Recorded data Start Marker
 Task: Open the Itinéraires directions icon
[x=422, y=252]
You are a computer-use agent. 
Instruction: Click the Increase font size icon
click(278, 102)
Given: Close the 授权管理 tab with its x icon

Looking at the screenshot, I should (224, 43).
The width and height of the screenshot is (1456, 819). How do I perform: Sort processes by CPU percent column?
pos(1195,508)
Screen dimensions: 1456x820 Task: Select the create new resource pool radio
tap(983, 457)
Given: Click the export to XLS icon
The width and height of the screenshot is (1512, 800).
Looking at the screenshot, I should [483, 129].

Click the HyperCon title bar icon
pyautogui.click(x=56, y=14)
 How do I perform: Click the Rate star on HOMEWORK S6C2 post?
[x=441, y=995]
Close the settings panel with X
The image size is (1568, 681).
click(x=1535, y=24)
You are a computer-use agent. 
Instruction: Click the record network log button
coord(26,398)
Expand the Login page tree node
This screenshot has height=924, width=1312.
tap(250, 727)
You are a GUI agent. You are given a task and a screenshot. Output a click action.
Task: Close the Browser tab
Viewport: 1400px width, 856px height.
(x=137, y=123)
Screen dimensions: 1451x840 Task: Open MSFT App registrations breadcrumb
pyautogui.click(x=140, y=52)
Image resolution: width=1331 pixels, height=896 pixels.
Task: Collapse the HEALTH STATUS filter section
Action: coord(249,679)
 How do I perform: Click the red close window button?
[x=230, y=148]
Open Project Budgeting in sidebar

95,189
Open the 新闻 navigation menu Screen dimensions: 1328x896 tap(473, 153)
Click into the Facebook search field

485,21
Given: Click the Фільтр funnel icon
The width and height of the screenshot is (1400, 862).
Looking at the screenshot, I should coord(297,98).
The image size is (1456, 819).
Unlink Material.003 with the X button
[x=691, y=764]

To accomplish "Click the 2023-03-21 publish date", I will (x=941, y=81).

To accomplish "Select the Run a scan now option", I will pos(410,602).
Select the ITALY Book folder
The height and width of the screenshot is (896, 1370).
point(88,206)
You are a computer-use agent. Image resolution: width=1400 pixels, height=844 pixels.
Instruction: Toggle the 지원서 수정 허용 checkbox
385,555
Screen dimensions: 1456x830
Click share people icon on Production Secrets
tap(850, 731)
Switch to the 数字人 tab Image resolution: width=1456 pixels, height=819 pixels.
Recorded data End Marker
Activity: When you reach the end of the records, set them all down again exactly.

Answer space:
 Task: Open the Itinéraires directions icon
[x=422, y=252]
You are a computer-use agent. 
Instruction: Click the Increase font size icon
click(278, 102)
Given: Close the 授权管理 tab with its x icon

Looking at the screenshot, I should (224, 43).
The width and height of the screenshot is (1456, 819). How do I perform: Sort processes by CPU percent column?
pos(1195,508)
Screen dimensions: 1456x820 Task: Select the create new resource pool radio
tap(983, 457)
Given: Click the export to XLS icon
The width and height of the screenshot is (1512, 800).
Looking at the screenshot, I should [483, 129].

Click the HyperCon title bar icon
pyautogui.click(x=56, y=14)
 How do I perform: Click the Rate star on HOMEWORK S6C2 post?
[x=441, y=995]
Close the settings panel with X
The image size is (1568, 681).
click(x=1535, y=24)
You are a computer-use agent. 
Instruction: Click the record network log button
coord(26,398)
Expand the Login page tree node
This screenshot has height=924, width=1312.
tap(250, 727)
You are a GUI agent. You are given a task and a screenshot. Output a click action.
Task: Close the Browser tab
Viewport: 1400px width, 856px height.
(x=137, y=123)
Screen dimensions: 1451x840 Task: Open MSFT App registrations breadcrumb
pyautogui.click(x=140, y=52)
Image resolution: width=1331 pixels, height=896 pixels.
Task: Collapse the HEALTH STATUS filter section
Action: coord(249,679)
 How do I perform: Click the red close window button?
[x=230, y=148]
Open Project Budgeting in sidebar

95,189
Open the 新闻 navigation menu Screen dimensions: 1328x896 tap(473, 153)
Click into the Facebook search field

485,21
Given: Click the Фільтр funnel icon
The width and height of the screenshot is (1400, 862).
Looking at the screenshot, I should coord(297,98).
The image size is (1456, 819).
Unlink Material.003 with the X button
[x=691, y=764]

To accomplish "Click the 2023-03-21 publish date", I will (x=941, y=81).

To accomplish "Select the Run a scan now option", I will pos(410,602).
Select the ITALY Book folder
The height and width of the screenshot is (896, 1370).
point(88,206)
You are a computer-use agent. Image resolution: width=1400 pixels, height=844 pixels.
Instruction: Toggle the 지원서 수정 허용 checkbox
385,555
Screen dimensions: 1456x830
Click share people icon on Production Secrets
tap(850, 731)
Switch to the 数字人 tab Image resolution: width=1456 pixels, height=819 pixels.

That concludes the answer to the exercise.